What is expected | The complete set of records should be given again verbatim.

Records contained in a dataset

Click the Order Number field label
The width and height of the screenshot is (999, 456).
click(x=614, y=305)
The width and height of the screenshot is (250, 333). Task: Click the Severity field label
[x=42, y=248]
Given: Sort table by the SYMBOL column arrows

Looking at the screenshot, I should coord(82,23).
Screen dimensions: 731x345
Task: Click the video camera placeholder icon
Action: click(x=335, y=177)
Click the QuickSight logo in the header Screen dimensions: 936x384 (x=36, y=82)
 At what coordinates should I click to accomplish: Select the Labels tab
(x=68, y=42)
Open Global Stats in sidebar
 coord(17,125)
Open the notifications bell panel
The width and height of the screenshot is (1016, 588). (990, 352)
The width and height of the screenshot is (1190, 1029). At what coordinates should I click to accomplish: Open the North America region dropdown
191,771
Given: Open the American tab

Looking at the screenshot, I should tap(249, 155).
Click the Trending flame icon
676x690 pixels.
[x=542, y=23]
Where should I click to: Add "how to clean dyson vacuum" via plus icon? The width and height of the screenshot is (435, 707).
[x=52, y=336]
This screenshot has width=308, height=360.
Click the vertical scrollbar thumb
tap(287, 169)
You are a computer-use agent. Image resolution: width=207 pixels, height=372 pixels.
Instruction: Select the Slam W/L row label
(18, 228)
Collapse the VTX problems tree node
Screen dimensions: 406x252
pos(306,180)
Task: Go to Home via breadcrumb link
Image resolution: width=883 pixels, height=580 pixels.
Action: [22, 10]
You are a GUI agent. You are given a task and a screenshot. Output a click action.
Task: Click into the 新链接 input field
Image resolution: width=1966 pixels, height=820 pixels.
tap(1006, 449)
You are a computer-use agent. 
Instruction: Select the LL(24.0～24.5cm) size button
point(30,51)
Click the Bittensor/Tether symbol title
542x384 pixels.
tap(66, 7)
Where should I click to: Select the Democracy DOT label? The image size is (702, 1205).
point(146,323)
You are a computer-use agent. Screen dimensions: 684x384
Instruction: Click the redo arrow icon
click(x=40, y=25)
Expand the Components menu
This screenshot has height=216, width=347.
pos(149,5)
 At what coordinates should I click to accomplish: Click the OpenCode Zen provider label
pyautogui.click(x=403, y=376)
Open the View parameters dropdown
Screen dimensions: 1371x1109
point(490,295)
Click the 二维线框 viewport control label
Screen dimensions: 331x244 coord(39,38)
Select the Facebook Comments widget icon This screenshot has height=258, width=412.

The completed task |
Click the Order Number field label
The width and height of the screenshot is (999, 456).
click(x=614, y=305)
The width and height of the screenshot is (250, 333). Task: Click the Severity field label
[x=42, y=248]
Given: Sort table by the SYMBOL column arrows

Looking at the screenshot, I should coord(82,23).
Screen dimensions: 731x345
Task: Click the video camera placeholder icon
Action: click(x=335, y=177)
Click the QuickSight logo in the header Screen dimensions: 936x384 (x=36, y=82)
 At what coordinates should I click to accomplish: Select the Labels tab
(x=68, y=42)
Open Global Stats in sidebar
 coord(17,125)
Open the notifications bell panel
The width and height of the screenshot is (1016, 588). (990, 352)
The width and height of the screenshot is (1190, 1029). At what coordinates should I click to accomplish: Open the North America region dropdown
191,771
Given: Open the American tab

Looking at the screenshot, I should tap(249, 155).
Click the Trending flame icon
676x690 pixels.
[x=542, y=23]
Where should I click to: Add "how to clean dyson vacuum" via plus icon? The width and height of the screenshot is (435, 707).
[x=52, y=336]
This screenshot has width=308, height=360.
Click the vertical scrollbar thumb
tap(287, 169)
You are a computer-use agent. Image resolution: width=207 pixels, height=372 pixels.
Instruction: Select the Slam W/L row label
(18, 228)
Collapse the VTX problems tree node
Screen dimensions: 406x252
pos(306,180)
Task: Go to Home via breadcrumb link
Image resolution: width=883 pixels, height=580 pixels.
Action: [22, 10]
You are a GUI agent. You are given a task and a screenshot. Output a click action.
Task: Click into the 新链接 input field
Image resolution: width=1966 pixels, height=820 pixels.
tap(1006, 449)
You are a computer-use agent. 
Instruction: Select the LL(24.0～24.5cm) size button
point(30,51)
Click the Bittensor/Tether symbol title
542x384 pixels.
tap(66, 7)
Where should I click to: Select the Democracy DOT label? The image size is (702, 1205).
point(146,323)
You are a computer-use agent. Screen dimensions: 684x384
Instruction: Click the redo arrow icon
click(x=40, y=25)
Expand the Components menu
This screenshot has height=216, width=347.
pos(149,5)
 At what coordinates should I click to accomplish: Click the OpenCode Zen provider label
pyautogui.click(x=403, y=376)
Open the View parameters dropdown
Screen dimensions: 1371x1109
point(490,295)
Click the 二维线框 viewport control label
Screen dimensions: 331x244 coord(39,38)
Select the Facebook Comments widget icon This screenshot has height=258, width=412.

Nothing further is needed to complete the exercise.